Her zaman külli rüyetin manisi, cüzi rüyettir.
Cami, “Varlığıyla tüm varlıkları kendinde toplayan” demektir. Cem otoritesi olmasaydı isim ve hükümlerinin çokluğu zuhur etmezdi. Bu an da adem esmaların Muhammed Aleyhisselam’ın sıfatlarının mazharıdır. Bu yüzden âlemlere rahmettir. O halde ademiyetimizle, Muhammediliğimizle kendi beden camimizde cem olursak, orada ne sen ne de ben kalır. Malikül mülk olan Allah, bütün tasarrufunu oradan yapar. Bu da ancak iki yakinle mümkündür. Birincisi kurb-i nevâfil, ikincisi kurb-i ferâiz... Yani fena mertebeleri ve beka makamlarının hatmedilmesiyle mümkündür.

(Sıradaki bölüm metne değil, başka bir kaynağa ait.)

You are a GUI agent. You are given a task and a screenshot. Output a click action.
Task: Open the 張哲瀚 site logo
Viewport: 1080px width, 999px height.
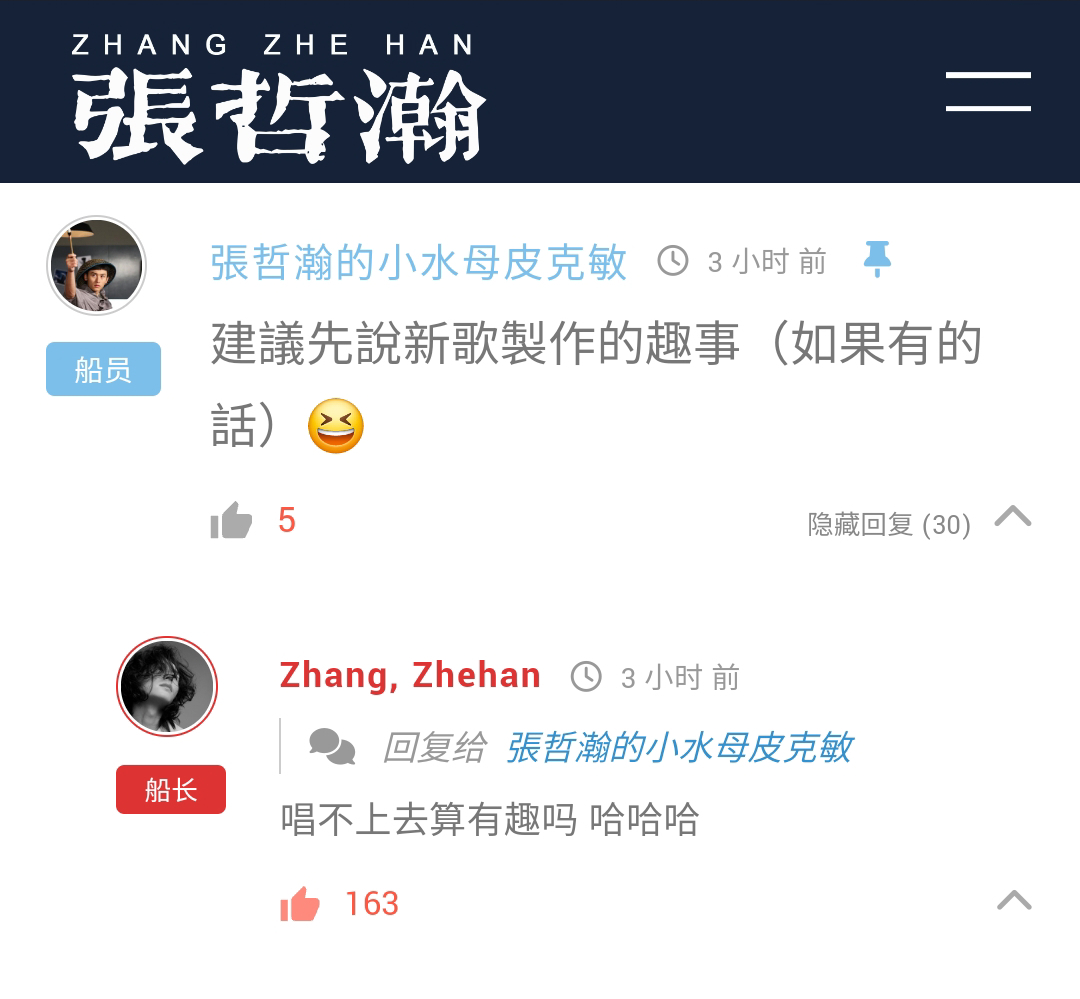tap(279, 97)
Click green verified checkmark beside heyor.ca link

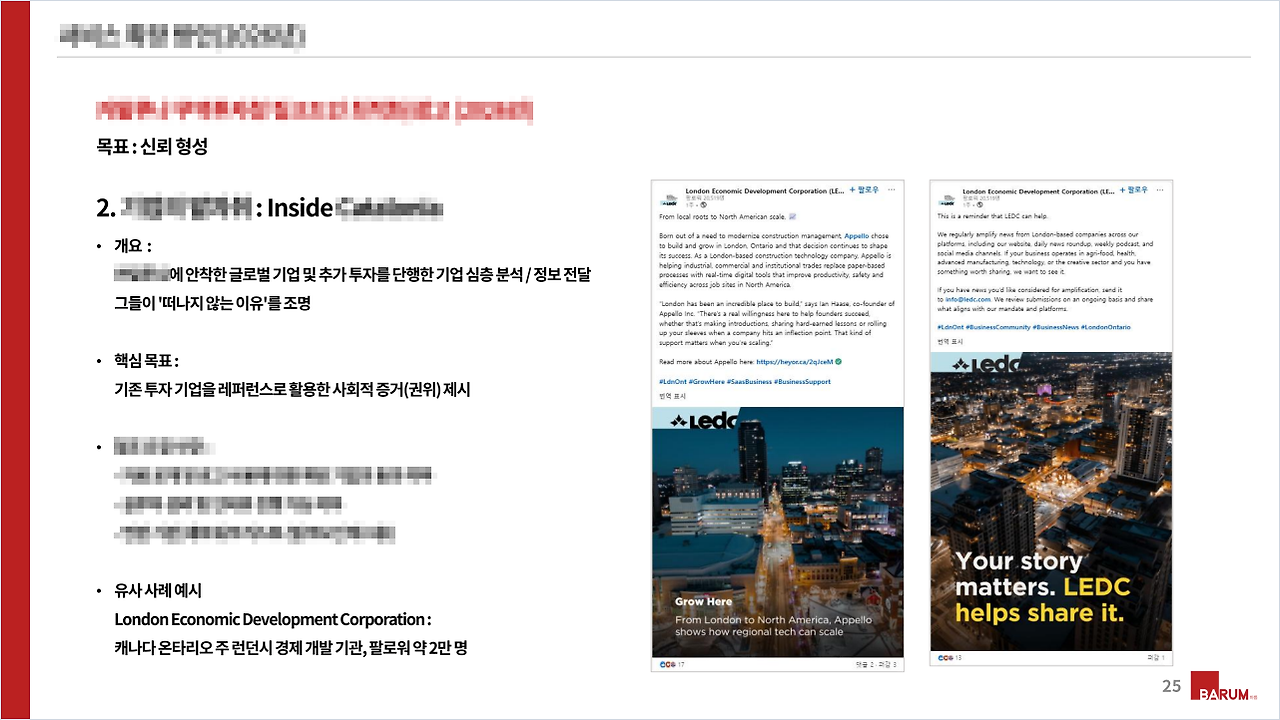point(838,361)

Bir kutsi hadis vardır. “Benim gök kubbemin altıda öyle kulları var ki, onları benden başka bilen olmaz!” Resulullah Efendimiz de onları kutup yıldızına benzetmekte...
Yunus "Bir kâmil mürşide varmazsan olmaz!" diyor. Buradan benim anlamaya çalıştığım şudur: Biz bu insanları tanımadan Resulullah’ı, onu tanımadan da Allahı tanımamız kolay değil... Hazreti Musa’yı Firavun’un sarayında yetiştiren, daha sonra da Şuayip Aleyhisselam’a yönlendiren, kardeşi Harun Aleyhisselam ve Yuşa Aleyhisselam’la destekleyen Allah, bizi de, Rahleyi Muhammed’ten geçmeden “Kendisine katımızdan ilim verdiklerimiz..." ayetine muhatap etmeyecektir.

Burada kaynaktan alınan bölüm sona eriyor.